Harga Beras Sulit Turun Setelah Naik, Mengapa? Ini Alasannya
HARGA BERAS: Harga beras di Indonesia baru-baru ini mengalami kenaikan yang cukup signifikan. FOTO: Screenshot Info Publik/RB--
Produksi beras sangat bergantung pada kondisi iklim. Musim kemarau yang panjang atau curah hujan yang tidak menentu dapat mengganggu panen dan menurunkan hasil produksi.
Kondisi iklim yang tidak dapat diprediksi membuat petani harus mempertimbangkan risiko-risiko tambahan, yang sering kali diantisipasi dengan menaikkan harga untuk menutupi potensi kerugian di masa depan.
BACA JUGA:Disnakkeswan: Kebutuhan Hewan Kurban untuk Iduladha di Bengkulu Capai 15.246 Ekor
Naiknya harga beras biasanya berdasarkan kebijakan pemerintah. Pemerintah seringkali menetapkan harga dasar untuk melindungi petani dari kerugian.
Kebijakan ini berarti pemerintah membeli beras dari petani dengan harga minimum tertentu.

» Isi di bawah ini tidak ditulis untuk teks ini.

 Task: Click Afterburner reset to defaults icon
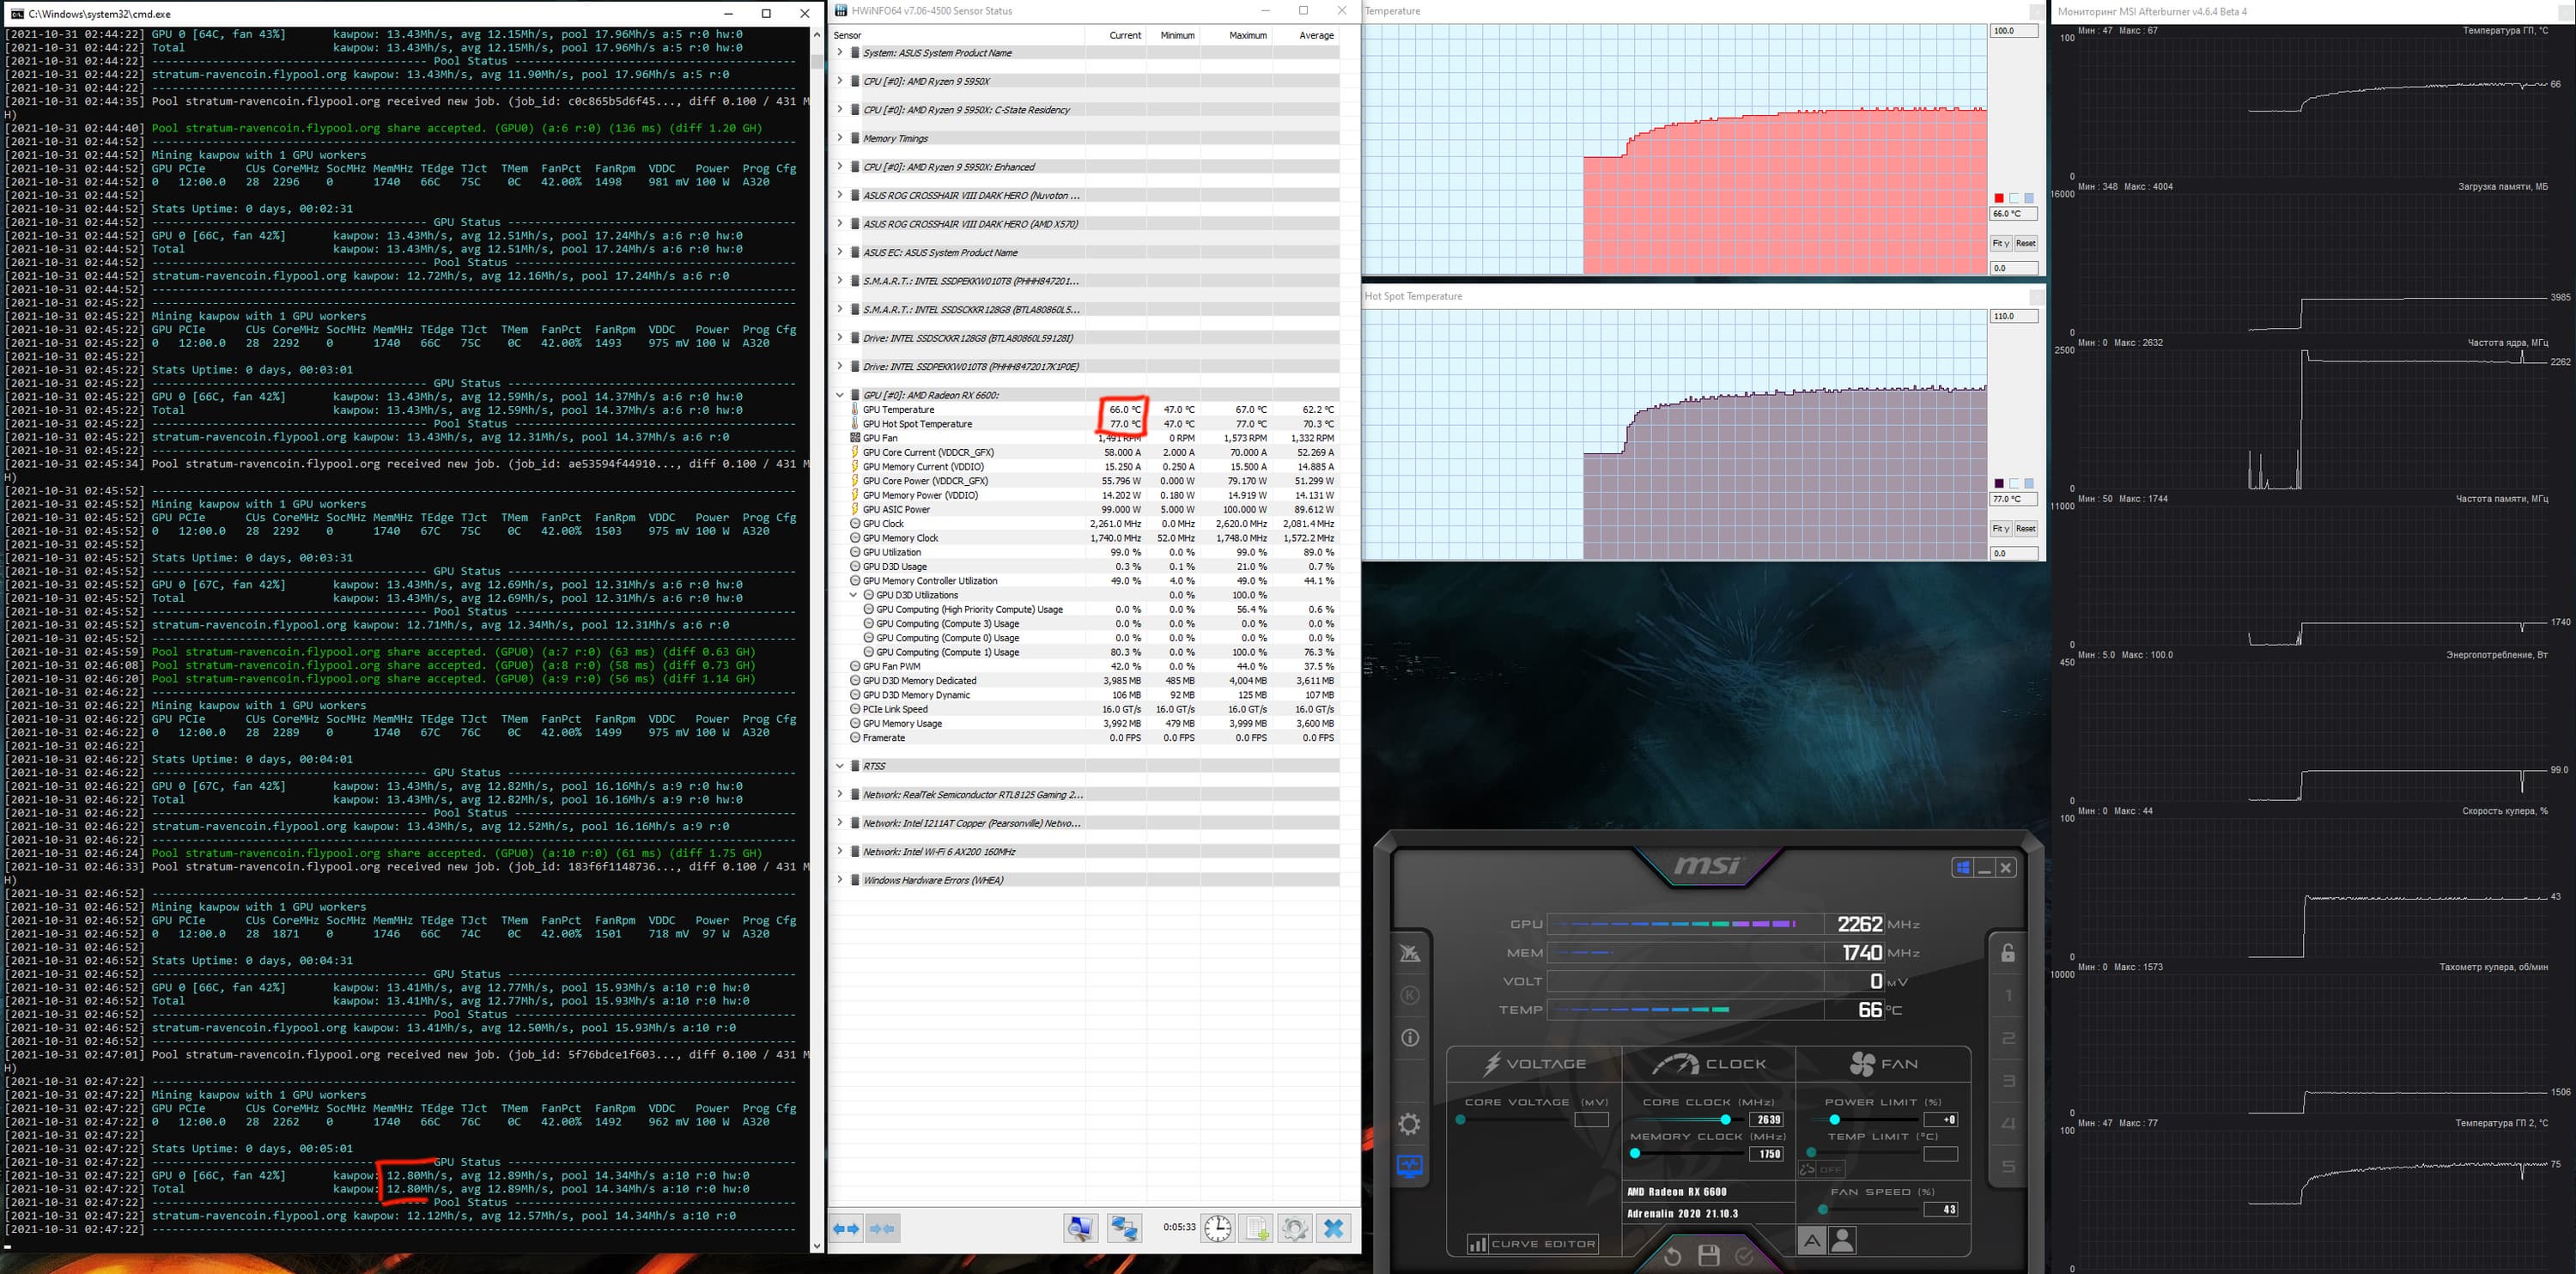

Kebijakan ini membantu menjaga kestabilan harga beras di tingkat petani, tetapi di sisi lain juga membuat harga beras sulit turun di tingkat konsumen, karena harga dasar ini menjadi patokan minimum di pasar.
Biaya distribusi juga merupakan faktor penting dalam harga beras. Biaya ini meliputi transportasi dari daerah produksi ke daerah konsumsi, penyimpanan dan pengemasan.
Kondisi infrastruktur yang kurang memadai, terutama di daerah-daerah terpencil, meningkatkan biaya distribusi.
Ketika biaya distribusi tinggi, harga beras di pasar juga ikut meningkat dan sulit untuk kembali turun.
Bahkan, harga beras juga dipengaruhi oleh fluktuasi harga pangan global.
Ketika harga komoditas pangan global naik, harga beras di pasar domestik cenderung ikut naik.
Hal Ini disebabkan karena Indonesia juga melakukan impor beras untuk memenuhi kebutuhan dalam negeri.
Ketika harga beras impor naik, harga beras lokal juga akan terdorong naik dan sebaliknya.
Penurunan harga global tidak selalu langsung diikuti oleh penurunan harga di dalam negeri.